Soviet Communist party lives on 20 yrs after ban
Today, the Communist party of the Russian Federation revived as the parliamentary party in 1993 as the successor to the Russian Soviet Socialist Republic`s Communist party.
Moscow: Two decades after the ban imposed by
then Russian President Boris Yeltsin on this day, the
Communist Party of the Soviet Union (CPSU) still lives on in
the modern political system of the former Soviet superpower.
The ruling United Russia party mostly comprises of the
Communist era `haves`, although the change in the regional
leadership by President Dmitry Medvedev, a past member of the
Young Communist League, has installed former CPSU youth wing
members in place of powerful ex-secretaries, who smoothly
moved to the posts of governors after the Soviet collapse.
The United Russia, formally led by Russian strongman
Vladimir Putin, is often termed as the `trade-union` of
ex-CPSU members by its opponents for the Soviet-style politics
and depriving the parliament of its voice by overwhelming the
Duma with the help of `administrative resources`.

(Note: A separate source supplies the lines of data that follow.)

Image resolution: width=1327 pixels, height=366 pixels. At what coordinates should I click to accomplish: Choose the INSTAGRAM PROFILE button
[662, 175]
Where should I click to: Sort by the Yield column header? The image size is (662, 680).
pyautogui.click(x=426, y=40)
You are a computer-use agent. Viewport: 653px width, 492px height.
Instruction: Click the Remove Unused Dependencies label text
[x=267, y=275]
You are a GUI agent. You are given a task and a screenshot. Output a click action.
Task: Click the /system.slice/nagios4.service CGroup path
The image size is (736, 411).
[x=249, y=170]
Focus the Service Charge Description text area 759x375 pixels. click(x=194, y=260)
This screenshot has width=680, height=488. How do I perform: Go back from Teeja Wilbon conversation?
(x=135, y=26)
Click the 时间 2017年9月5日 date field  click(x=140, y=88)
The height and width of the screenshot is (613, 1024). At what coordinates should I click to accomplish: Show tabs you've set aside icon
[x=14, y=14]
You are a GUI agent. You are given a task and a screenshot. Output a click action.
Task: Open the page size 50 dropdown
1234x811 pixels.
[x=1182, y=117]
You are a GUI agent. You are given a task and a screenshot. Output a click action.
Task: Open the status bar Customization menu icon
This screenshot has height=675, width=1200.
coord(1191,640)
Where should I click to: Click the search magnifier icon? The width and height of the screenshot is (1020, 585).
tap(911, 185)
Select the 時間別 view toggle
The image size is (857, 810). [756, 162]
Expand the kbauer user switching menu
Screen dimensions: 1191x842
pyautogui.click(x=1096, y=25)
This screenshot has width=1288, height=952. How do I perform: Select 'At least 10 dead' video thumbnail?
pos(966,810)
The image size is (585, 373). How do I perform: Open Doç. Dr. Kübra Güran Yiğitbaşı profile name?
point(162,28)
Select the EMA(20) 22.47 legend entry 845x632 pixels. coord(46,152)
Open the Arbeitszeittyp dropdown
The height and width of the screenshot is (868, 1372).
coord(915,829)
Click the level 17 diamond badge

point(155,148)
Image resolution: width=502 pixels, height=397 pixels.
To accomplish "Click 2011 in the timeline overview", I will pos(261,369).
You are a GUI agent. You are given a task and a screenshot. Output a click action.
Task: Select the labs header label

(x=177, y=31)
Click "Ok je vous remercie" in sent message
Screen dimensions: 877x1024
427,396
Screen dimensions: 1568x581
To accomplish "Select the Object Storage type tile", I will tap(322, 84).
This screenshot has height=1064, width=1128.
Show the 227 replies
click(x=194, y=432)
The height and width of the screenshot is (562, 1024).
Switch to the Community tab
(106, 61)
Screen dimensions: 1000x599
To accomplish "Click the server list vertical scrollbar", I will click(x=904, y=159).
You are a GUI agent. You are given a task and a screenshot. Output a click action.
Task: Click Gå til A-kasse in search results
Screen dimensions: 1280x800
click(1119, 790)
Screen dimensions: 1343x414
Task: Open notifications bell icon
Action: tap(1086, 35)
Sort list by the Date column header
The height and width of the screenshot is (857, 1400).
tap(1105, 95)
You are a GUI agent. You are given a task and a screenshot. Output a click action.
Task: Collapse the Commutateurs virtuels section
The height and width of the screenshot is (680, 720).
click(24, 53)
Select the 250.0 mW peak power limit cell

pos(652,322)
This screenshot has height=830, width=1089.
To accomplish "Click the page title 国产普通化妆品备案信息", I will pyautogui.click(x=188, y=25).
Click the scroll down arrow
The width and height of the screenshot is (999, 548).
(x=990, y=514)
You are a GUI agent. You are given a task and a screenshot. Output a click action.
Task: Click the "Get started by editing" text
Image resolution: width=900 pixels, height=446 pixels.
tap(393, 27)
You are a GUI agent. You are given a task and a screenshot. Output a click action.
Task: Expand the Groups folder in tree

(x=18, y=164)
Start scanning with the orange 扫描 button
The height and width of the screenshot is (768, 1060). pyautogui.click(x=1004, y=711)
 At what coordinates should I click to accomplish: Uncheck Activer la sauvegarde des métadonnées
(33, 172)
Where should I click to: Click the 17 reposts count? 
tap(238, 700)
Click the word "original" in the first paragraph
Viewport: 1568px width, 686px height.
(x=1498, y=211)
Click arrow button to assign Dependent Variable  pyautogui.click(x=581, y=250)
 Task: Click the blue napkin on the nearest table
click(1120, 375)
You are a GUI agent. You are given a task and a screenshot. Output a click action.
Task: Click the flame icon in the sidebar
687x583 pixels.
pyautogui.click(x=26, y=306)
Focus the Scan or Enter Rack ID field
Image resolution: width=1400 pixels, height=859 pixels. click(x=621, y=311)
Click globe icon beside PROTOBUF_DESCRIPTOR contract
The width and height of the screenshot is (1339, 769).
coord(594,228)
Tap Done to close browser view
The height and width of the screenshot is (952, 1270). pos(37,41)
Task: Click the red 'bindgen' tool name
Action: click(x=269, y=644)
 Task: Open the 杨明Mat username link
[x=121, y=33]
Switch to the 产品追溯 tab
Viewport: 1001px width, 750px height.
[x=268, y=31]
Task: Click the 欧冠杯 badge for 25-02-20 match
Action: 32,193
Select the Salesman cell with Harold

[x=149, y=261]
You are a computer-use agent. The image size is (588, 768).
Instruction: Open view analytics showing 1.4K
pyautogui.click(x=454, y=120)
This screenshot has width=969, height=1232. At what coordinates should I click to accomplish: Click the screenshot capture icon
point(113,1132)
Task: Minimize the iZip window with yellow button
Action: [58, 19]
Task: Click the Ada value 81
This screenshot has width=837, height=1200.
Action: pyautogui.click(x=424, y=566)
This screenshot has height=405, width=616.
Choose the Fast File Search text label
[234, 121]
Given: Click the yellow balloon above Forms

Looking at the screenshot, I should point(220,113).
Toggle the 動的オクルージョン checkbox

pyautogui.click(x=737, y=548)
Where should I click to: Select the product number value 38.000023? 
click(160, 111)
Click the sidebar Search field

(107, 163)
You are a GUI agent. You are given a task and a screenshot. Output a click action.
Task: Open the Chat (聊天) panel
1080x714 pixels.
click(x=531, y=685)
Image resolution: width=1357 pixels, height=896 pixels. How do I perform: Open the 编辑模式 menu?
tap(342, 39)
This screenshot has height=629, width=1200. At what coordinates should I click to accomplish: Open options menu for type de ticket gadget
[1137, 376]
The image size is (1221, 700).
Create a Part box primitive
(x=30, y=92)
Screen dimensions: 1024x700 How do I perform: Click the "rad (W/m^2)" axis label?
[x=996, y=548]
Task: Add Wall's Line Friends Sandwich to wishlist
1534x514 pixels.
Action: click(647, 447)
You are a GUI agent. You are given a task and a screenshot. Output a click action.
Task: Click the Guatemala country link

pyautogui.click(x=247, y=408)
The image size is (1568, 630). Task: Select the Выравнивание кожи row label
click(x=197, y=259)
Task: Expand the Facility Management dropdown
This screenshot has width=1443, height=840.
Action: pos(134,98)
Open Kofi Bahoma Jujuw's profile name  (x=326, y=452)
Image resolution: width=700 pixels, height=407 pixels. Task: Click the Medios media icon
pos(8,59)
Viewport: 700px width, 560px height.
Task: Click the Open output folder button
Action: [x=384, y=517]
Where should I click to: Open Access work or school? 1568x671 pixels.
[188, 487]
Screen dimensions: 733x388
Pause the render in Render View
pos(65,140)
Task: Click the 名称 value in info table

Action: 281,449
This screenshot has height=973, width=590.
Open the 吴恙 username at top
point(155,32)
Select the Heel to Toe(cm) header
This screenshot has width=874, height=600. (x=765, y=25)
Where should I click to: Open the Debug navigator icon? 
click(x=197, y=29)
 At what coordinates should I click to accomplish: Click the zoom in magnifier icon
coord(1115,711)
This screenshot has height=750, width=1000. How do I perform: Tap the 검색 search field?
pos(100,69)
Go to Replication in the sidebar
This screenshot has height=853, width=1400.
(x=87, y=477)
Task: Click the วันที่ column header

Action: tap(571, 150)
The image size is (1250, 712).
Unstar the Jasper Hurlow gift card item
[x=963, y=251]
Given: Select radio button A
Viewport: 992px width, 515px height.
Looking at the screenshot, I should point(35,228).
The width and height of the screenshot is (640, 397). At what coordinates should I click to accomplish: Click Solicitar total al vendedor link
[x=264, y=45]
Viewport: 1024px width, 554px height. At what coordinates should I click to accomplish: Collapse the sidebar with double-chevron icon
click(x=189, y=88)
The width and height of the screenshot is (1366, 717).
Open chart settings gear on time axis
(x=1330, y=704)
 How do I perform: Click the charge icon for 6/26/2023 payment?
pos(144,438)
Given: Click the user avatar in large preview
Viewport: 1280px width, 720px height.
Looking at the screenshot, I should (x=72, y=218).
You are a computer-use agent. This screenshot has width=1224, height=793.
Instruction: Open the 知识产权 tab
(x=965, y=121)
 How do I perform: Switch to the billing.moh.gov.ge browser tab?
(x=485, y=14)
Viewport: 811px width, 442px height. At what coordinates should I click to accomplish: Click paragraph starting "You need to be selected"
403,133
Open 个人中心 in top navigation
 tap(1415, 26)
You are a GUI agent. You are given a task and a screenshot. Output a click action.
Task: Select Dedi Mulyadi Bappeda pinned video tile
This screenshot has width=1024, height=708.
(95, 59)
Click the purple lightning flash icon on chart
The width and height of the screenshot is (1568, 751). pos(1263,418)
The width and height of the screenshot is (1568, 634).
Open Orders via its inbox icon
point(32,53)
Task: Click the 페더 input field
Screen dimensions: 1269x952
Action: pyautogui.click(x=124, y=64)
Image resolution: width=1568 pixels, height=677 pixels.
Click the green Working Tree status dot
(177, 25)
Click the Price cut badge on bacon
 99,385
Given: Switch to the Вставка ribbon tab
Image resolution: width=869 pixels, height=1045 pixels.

Two decades on, the Russian society is still split on
whether it was for better or for worse the ban on CPSU that
had ruled over the Soviet Union for 74 years.
It is noteworthy that a month after the ban, the Union of
Soviet Socialist Republics collapsed, which once by Putin was
described as the `catastrophe of enormous proportions`.
Slightly less than half of Russians (47 per cent) believe
that Yeltsin`s decision was wrong, while only 26 per cent
approve of the move, according to a recent poll carried out by
the All-Russia Public Opinion Research Centre (VTsIOM).
Twenty years ago, these figures were rather different,
with 38 per cent of people in favour of the decision and the
same number against it.
Today, the Communist party of the Russian Federation
revived as the parliamentary party in 1993 as the successor to
the Russian Soviet Socialist Republic`s Communist party, is
the second most powerful after the United Russia. It claims to
have support of 35 per cent people.
Many experts here believe that in case of fair elections
on December 4, the KPRF led by Gennady Zyuganov will improve
its position in new Duma and the ruling United Russia, which
has two-thirds majority in the outgoing house will have to be
satisfied with simple majority in the 450-strong lower house.